- **Prompt**:
Copy the lines starting at the one containing "The image size is (949, 811)." and ending at the one containing "Image resolution: width=1480", swapping "magnifier" for "magnifying glass" and leaving everything else unchanged.

- **Provided material**:

┄┄┄┄┄┄┄┄┄┄

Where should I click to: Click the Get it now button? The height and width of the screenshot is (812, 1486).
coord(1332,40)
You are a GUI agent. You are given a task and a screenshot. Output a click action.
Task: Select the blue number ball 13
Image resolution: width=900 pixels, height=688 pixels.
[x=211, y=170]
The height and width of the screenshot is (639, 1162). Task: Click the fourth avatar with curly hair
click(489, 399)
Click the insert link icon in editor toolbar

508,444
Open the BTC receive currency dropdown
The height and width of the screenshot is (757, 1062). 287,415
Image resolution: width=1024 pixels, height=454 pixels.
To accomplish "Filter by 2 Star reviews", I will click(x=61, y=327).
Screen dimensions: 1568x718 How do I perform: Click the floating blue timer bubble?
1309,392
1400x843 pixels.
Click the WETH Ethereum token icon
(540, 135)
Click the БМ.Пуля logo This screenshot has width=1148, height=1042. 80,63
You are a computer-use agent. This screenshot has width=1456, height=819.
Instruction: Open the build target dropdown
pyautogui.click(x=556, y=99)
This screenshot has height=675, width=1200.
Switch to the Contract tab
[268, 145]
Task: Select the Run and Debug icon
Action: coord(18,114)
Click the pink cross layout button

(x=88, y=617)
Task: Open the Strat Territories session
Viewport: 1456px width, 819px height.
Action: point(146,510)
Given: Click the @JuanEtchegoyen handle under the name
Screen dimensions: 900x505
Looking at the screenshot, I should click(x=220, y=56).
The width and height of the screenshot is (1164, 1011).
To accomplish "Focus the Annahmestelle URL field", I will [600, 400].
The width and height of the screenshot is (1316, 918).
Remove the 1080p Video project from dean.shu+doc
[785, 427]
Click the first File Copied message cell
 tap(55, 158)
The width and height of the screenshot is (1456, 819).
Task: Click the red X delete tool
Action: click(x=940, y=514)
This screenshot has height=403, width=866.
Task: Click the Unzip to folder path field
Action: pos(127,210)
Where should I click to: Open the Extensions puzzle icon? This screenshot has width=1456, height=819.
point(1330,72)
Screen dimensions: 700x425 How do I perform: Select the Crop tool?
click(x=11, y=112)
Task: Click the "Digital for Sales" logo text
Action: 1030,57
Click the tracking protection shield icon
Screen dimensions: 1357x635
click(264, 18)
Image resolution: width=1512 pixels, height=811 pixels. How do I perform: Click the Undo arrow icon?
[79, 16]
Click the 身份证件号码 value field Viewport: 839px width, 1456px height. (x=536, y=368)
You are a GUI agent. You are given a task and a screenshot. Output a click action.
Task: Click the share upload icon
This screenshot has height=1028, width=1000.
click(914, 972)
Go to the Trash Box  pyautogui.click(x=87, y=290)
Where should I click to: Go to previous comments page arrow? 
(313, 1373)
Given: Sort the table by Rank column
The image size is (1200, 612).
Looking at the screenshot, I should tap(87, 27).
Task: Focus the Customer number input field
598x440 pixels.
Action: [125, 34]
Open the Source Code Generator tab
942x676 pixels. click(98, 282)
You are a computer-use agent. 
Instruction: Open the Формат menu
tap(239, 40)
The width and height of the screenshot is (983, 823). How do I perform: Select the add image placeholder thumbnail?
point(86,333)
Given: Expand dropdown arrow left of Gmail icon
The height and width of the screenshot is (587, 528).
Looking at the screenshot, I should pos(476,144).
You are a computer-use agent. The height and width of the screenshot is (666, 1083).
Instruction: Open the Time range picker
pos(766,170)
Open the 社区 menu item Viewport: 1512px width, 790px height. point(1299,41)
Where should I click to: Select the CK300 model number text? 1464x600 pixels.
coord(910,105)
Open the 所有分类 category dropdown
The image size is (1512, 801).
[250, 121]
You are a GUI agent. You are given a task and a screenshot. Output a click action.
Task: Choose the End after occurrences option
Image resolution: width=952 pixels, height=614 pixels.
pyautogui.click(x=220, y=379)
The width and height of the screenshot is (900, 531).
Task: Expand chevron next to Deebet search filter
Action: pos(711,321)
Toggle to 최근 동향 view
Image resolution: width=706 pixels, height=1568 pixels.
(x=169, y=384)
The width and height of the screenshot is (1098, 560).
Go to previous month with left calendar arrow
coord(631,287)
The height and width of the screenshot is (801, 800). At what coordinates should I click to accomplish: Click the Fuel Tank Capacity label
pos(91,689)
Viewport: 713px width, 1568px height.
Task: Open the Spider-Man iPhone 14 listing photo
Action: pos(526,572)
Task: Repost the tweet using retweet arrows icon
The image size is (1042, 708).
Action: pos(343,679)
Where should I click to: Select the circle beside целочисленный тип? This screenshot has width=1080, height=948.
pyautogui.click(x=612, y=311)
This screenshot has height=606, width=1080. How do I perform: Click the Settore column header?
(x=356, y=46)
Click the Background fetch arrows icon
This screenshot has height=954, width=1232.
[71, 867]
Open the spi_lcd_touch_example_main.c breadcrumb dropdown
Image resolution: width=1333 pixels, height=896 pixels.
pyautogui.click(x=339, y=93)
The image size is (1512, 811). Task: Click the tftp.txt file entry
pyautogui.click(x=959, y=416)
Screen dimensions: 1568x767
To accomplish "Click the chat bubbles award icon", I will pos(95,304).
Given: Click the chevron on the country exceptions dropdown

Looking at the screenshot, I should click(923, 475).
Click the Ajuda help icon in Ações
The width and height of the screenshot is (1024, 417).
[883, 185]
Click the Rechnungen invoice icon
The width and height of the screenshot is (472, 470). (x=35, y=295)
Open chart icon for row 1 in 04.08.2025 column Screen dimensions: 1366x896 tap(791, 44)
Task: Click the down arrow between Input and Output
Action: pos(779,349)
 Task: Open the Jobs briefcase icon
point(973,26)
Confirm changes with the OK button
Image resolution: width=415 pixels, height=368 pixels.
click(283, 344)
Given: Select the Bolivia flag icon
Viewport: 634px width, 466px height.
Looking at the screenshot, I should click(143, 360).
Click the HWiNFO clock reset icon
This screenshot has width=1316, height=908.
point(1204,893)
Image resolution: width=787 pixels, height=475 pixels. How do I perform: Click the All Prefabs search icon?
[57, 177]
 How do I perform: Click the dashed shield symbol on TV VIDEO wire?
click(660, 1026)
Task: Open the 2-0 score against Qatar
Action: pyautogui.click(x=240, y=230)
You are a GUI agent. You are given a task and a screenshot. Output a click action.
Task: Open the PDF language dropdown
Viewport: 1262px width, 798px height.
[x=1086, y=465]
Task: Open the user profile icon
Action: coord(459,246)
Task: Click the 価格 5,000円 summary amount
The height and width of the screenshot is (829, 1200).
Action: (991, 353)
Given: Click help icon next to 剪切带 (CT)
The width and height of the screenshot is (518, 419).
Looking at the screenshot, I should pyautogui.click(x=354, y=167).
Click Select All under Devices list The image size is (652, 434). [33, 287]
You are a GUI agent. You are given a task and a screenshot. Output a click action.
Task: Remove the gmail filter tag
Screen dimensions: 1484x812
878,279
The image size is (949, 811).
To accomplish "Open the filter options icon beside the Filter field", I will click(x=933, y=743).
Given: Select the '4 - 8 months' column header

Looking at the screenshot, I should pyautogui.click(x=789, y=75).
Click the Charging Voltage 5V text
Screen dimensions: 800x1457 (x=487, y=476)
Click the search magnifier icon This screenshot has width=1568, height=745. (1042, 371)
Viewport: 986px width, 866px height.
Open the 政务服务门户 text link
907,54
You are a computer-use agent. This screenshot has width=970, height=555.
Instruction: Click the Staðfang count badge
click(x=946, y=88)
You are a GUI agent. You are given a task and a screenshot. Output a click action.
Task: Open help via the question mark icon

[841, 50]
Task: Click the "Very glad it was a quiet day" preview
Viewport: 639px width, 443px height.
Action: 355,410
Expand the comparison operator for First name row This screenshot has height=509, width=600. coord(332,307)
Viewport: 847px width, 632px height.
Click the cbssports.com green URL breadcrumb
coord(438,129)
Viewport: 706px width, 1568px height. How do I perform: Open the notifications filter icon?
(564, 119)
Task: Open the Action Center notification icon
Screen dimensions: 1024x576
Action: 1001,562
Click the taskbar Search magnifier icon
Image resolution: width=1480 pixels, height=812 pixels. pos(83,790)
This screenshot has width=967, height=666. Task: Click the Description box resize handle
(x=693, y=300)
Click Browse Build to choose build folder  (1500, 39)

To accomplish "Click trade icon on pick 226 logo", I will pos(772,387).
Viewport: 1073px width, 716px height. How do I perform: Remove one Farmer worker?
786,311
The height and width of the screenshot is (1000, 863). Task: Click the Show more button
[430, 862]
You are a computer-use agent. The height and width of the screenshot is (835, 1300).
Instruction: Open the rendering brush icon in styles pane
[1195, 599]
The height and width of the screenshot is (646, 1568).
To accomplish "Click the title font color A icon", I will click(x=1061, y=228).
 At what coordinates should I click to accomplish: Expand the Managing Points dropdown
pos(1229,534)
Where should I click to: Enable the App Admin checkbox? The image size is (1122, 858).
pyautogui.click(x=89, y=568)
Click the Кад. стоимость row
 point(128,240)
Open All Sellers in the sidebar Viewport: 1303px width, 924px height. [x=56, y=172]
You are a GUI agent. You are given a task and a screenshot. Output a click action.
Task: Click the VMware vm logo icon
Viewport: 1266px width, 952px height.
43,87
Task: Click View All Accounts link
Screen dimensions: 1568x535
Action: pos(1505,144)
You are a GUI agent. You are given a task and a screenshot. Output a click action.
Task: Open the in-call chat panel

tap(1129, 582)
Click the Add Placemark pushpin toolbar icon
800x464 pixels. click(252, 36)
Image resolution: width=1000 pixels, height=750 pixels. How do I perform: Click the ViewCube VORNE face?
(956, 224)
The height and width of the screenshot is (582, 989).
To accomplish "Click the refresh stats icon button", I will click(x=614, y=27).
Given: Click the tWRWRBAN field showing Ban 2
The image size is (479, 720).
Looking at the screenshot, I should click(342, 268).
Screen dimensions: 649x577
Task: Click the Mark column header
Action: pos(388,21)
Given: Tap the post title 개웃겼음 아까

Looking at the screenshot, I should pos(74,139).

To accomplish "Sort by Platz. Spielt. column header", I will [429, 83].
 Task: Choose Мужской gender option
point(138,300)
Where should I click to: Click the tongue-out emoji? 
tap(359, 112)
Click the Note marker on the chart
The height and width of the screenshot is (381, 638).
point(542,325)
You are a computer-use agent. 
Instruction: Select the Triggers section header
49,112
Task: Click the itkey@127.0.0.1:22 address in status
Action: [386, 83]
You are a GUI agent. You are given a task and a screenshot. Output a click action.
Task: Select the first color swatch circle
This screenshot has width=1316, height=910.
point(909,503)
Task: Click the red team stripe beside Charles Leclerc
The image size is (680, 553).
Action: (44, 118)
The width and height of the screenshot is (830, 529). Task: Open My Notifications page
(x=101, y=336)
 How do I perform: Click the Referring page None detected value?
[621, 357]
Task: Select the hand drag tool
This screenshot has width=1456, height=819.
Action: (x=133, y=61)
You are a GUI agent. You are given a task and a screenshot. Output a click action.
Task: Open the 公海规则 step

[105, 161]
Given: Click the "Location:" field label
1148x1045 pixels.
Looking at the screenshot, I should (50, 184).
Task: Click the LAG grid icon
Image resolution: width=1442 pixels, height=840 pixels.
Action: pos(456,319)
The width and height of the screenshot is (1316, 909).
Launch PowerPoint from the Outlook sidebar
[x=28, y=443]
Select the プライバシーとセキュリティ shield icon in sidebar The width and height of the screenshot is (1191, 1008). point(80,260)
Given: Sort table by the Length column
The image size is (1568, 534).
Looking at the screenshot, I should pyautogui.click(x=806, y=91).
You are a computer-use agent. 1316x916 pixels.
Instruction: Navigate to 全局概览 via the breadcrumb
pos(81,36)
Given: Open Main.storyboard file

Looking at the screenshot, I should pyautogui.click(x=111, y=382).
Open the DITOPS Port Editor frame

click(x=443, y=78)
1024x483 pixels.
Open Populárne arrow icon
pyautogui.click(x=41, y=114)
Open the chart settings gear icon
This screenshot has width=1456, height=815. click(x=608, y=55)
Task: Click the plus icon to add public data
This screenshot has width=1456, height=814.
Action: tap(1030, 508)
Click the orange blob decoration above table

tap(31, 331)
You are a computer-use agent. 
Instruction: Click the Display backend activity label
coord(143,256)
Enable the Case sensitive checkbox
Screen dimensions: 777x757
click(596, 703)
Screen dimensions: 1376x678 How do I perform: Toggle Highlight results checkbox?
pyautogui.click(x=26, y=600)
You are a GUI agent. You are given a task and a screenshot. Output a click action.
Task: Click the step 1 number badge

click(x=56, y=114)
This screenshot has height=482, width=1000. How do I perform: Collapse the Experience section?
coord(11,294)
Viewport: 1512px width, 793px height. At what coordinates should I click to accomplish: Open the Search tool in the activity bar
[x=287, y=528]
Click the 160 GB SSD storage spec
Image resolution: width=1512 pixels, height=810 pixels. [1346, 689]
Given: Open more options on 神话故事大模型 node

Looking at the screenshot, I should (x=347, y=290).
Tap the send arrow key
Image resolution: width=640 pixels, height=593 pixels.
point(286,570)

┄┄┄┄┄┄┄┄┄┄

- **Completed task**:
The image size is (949, 811).
To accomplish "Open the filter options icon beside the Filter field", I will click(x=933, y=743).
Given: Select the '4 - 8 months' column header

Looking at the screenshot, I should pyautogui.click(x=789, y=75).
Click the Charging Voltage 5V text
Screen dimensions: 800x1457 (x=487, y=476)
Click the search magnifying glass icon This screenshot has width=1568, height=745. (1042, 371)
Viewport: 986px width, 866px height.
Open the 政务服务门户 text link
907,54
You are a computer-use agent. This screenshot has width=970, height=555.
Instruction: Click the Staðfang count badge
click(x=946, y=88)
You are a GUI agent. You are given a task and a screenshot. Output a click action.
Task: Open help via the question mark icon

[841, 50]
Task: Click the "Very glad it was a quiet day" preview
Viewport: 639px width, 443px height.
Action: 355,410
Expand the comparison operator for First name row This screenshot has height=509, width=600. coord(332,307)
Viewport: 847px width, 632px height.
Click the cbssports.com green URL breadcrumb
coord(438,129)
Viewport: 706px width, 1568px height. How do I perform: Open the notifications filter icon?
(564, 119)
Task: Open the Action Center notification icon
Screen dimensions: 1024x576
Action: 1001,562
Click the taskbar Search magnifying glass icon
Image resolution: width=1480 pixels, height=812 pixels. pos(83,790)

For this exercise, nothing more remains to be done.